Request - Reproduce the lines starting with the one containing "This screenshot has" and continuing through the one containing "Looking at the", both included, and leave the pictures out of your answer.
━━━━━━━━━━
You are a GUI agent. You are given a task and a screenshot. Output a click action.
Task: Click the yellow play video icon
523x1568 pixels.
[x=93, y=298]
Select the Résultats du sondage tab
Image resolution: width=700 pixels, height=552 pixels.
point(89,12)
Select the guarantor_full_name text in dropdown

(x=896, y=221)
━━━━━━━━━━
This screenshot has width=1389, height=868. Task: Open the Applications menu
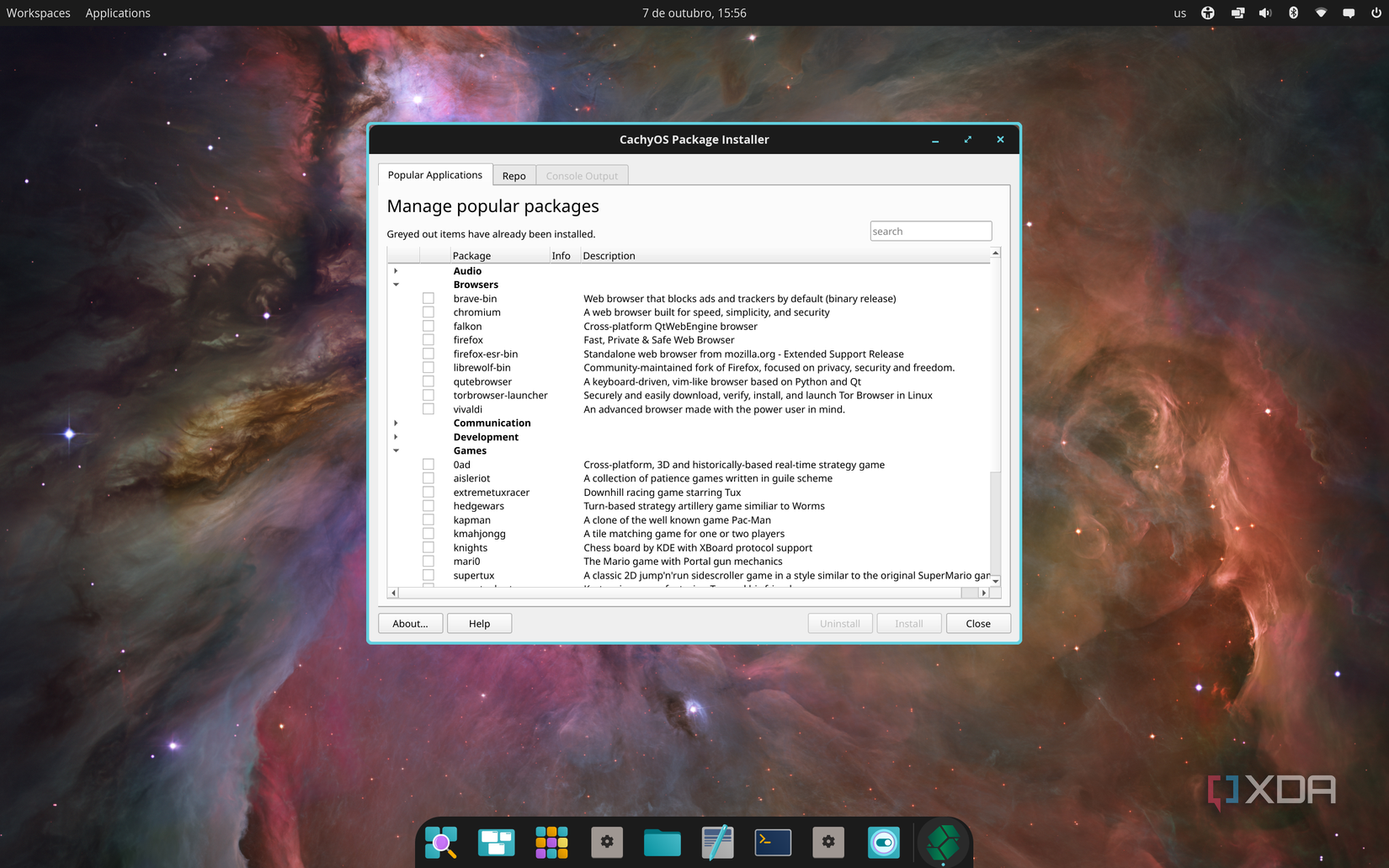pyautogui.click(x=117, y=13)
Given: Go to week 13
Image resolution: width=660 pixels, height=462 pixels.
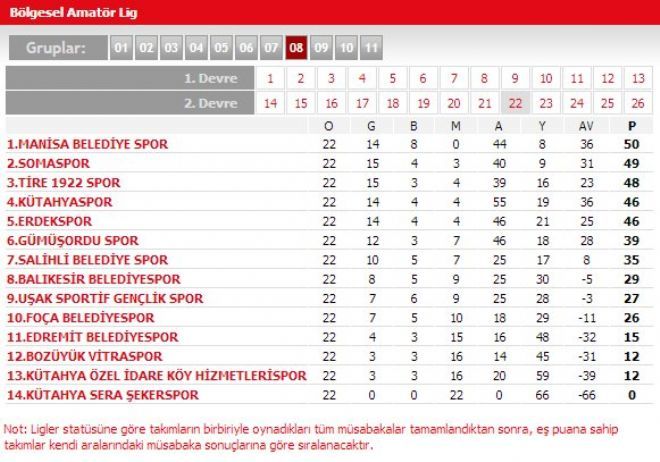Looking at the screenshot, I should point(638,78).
━━━━━━━━━━
Final result -
This screenshot has width=1389, height=868. Task: Open the Applications menu
pyautogui.click(x=117, y=13)
Given: Go to week 13
Image resolution: width=660 pixels, height=462 pixels.
Looking at the screenshot, I should point(638,78).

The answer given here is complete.